WRITTEN EXERCISE
Set down the following lines word for word, from the line that contains "Click the filebeat-*" through the line that contains "pos(153,169)", inclusive.

Interface element records
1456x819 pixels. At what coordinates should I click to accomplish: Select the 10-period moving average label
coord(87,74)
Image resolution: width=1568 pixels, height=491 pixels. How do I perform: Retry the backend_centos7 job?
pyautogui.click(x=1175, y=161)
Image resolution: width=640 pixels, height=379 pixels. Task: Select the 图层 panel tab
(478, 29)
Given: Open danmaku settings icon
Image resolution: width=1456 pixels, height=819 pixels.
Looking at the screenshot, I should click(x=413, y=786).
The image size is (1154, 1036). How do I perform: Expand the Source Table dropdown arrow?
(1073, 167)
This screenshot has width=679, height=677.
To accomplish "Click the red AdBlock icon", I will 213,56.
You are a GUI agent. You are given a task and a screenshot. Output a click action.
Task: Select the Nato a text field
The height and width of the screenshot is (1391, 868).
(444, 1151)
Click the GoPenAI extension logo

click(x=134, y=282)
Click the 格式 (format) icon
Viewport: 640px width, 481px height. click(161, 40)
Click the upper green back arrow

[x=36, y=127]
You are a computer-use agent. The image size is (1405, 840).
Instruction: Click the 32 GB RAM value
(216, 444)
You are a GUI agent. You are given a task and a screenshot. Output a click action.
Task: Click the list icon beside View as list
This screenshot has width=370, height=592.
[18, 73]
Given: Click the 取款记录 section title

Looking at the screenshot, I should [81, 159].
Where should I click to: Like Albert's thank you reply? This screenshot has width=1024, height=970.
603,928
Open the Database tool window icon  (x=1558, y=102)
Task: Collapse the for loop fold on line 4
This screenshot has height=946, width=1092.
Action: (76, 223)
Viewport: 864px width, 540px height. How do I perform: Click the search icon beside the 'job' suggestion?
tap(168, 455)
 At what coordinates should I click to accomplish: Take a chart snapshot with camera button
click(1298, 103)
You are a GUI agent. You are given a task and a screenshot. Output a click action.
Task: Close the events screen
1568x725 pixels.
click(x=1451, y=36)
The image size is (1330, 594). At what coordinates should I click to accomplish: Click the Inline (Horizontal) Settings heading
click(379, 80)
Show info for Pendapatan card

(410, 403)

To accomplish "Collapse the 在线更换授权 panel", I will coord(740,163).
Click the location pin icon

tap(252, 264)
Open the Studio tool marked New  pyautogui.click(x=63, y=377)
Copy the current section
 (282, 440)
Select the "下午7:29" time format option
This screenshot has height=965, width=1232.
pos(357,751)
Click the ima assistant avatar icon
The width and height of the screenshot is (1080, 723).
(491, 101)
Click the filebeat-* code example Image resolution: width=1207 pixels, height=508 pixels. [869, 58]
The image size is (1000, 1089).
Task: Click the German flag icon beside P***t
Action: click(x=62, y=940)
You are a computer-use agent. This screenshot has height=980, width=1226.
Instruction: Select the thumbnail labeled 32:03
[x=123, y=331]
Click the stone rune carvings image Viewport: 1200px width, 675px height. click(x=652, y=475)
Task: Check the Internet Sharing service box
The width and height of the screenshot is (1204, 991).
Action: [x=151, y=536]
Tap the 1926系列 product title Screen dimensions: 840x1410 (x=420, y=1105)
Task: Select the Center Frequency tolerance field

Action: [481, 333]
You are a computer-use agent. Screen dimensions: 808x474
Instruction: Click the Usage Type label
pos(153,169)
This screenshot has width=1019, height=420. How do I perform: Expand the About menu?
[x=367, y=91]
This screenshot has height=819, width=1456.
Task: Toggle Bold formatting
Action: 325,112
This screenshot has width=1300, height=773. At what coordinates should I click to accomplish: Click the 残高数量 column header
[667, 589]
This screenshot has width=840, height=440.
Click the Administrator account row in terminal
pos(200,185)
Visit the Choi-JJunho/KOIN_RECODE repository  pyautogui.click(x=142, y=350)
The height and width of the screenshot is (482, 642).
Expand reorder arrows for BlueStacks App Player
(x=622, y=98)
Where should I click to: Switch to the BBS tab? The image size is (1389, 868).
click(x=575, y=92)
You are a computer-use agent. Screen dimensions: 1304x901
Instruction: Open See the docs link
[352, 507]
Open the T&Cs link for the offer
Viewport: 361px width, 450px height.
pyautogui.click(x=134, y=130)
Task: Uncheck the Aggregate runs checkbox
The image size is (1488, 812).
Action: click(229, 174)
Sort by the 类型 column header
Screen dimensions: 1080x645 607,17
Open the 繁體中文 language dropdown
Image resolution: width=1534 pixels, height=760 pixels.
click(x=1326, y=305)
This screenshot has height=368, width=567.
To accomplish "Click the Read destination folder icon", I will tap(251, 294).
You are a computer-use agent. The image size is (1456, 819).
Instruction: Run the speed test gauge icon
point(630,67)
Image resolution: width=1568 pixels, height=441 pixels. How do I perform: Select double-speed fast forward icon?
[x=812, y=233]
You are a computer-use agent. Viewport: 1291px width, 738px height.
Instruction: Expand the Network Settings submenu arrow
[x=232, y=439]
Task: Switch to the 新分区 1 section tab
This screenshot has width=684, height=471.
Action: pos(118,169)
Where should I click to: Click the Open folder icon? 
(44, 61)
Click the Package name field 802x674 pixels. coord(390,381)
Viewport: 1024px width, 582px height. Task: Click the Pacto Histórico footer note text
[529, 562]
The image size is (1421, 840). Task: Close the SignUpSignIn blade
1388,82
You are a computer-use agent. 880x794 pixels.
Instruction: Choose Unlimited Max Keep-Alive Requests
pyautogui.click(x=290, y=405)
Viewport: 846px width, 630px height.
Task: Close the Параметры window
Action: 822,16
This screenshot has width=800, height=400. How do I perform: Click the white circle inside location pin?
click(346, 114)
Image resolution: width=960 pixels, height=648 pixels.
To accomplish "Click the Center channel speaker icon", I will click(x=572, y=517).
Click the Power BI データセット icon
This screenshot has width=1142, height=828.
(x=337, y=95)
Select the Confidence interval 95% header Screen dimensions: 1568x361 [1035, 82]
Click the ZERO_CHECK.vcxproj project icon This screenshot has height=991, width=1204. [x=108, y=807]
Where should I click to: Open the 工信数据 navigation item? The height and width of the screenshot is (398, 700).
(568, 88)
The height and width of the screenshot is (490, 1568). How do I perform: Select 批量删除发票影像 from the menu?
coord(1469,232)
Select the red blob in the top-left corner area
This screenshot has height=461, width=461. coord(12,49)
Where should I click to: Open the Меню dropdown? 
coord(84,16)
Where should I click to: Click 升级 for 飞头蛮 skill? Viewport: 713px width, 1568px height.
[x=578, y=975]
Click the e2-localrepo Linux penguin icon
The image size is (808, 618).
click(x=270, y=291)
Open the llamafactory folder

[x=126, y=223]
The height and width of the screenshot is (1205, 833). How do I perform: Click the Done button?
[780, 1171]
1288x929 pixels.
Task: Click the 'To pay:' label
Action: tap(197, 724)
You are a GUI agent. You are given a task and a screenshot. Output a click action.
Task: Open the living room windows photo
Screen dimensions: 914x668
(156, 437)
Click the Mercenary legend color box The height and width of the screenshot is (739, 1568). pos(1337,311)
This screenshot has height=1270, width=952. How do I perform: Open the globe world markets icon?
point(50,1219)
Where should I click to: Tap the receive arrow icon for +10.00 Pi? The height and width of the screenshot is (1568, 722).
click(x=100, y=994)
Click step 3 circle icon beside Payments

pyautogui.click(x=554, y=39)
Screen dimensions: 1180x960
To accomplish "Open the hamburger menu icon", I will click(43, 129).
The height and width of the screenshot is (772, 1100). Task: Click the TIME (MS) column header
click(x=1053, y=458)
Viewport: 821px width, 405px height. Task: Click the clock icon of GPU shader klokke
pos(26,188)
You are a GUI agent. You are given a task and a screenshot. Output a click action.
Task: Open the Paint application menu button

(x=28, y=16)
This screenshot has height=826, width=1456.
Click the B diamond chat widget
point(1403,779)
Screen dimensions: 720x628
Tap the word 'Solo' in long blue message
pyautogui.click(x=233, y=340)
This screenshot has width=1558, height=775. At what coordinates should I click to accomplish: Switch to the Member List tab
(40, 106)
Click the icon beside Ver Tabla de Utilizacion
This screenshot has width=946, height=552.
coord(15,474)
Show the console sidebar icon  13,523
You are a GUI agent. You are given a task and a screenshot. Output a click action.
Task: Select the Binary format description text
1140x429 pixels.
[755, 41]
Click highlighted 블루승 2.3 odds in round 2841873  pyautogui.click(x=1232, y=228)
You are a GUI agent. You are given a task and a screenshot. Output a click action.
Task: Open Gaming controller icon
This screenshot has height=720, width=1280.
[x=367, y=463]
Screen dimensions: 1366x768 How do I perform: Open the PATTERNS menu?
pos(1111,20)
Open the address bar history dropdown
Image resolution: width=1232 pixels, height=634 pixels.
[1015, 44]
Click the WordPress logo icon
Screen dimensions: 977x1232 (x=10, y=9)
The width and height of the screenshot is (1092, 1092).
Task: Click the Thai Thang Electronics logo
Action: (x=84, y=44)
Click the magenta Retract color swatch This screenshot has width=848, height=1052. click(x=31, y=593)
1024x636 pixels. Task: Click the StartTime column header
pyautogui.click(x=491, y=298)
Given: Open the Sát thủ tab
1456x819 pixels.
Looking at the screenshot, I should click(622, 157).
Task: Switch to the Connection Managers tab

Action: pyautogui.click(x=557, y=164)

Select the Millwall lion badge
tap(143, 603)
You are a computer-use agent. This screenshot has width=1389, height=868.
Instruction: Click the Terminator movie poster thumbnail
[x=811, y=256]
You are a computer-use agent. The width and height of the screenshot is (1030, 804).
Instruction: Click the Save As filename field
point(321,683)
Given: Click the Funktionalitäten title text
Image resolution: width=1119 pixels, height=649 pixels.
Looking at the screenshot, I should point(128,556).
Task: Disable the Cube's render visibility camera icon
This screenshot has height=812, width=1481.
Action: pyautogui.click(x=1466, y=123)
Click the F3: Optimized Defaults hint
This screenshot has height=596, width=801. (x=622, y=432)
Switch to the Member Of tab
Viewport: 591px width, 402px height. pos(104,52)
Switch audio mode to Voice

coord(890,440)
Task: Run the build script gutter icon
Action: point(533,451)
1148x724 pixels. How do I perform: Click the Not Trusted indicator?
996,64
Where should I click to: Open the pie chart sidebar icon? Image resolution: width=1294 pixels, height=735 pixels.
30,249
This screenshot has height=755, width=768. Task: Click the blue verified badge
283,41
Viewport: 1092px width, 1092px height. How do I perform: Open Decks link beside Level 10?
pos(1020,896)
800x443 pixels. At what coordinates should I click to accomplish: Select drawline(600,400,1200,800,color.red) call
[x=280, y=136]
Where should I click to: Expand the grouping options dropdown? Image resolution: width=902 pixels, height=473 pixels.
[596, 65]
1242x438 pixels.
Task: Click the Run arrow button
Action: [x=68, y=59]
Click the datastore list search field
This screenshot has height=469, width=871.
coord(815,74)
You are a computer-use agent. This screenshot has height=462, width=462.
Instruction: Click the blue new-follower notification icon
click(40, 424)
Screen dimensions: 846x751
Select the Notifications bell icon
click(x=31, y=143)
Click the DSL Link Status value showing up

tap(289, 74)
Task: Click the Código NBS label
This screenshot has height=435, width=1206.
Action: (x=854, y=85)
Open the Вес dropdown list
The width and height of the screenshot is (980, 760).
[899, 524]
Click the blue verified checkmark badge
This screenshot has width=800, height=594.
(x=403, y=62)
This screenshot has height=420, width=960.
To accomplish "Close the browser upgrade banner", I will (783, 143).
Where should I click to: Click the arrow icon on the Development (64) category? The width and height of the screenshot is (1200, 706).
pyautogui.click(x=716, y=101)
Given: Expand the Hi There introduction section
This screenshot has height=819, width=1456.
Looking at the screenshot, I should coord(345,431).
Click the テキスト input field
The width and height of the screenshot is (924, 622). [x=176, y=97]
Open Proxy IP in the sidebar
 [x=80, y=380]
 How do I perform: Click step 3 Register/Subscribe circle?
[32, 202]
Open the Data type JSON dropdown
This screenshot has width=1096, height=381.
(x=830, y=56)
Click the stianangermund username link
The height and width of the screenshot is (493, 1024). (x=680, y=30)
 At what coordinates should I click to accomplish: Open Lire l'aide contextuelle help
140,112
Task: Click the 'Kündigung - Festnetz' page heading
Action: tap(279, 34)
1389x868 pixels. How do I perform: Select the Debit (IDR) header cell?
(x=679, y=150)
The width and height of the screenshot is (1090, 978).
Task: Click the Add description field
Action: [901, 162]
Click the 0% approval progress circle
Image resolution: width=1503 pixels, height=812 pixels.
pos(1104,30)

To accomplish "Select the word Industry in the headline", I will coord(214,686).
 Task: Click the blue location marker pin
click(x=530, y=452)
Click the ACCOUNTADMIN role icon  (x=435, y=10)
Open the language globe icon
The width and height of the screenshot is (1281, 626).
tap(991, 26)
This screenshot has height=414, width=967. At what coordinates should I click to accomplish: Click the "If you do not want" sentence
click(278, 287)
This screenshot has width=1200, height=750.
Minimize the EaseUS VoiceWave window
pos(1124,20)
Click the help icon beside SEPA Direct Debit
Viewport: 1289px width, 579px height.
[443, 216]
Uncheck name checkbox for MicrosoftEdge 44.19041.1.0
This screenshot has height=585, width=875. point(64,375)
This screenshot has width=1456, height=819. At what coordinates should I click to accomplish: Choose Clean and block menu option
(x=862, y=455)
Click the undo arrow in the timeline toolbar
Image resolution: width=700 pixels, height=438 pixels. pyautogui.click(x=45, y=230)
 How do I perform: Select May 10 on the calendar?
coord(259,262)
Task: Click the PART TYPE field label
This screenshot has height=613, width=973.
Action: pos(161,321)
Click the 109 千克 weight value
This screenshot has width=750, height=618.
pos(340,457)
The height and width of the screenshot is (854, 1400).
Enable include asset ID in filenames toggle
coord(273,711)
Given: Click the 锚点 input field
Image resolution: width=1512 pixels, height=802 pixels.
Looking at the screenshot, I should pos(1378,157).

ANSWER FOR THIS EXERCISE
Click the filebeat-* code example Image resolution: width=1207 pixels, height=508 pixels. [869, 58]
The image size is (1000, 1089).
Task: Click the German flag icon beside P***t
Action: click(x=62, y=940)
You are a computer-use agent. This screenshot has height=980, width=1226.
Instruction: Select the thumbnail labeled 32:03
[x=123, y=331]
Click the stone rune carvings image Viewport: 1200px width, 675px height. click(x=652, y=475)
Task: Check the Internet Sharing service box
The width and height of the screenshot is (1204, 991).
Action: [x=151, y=536]
Tap the 1926系列 product title Screen dimensions: 840x1410 (x=420, y=1105)
Task: Select the Center Frequency tolerance field

Action: [481, 333]
You are a computer-use agent. Screen dimensions: 808x474
Instruction: Click the Usage Type label
pos(153,169)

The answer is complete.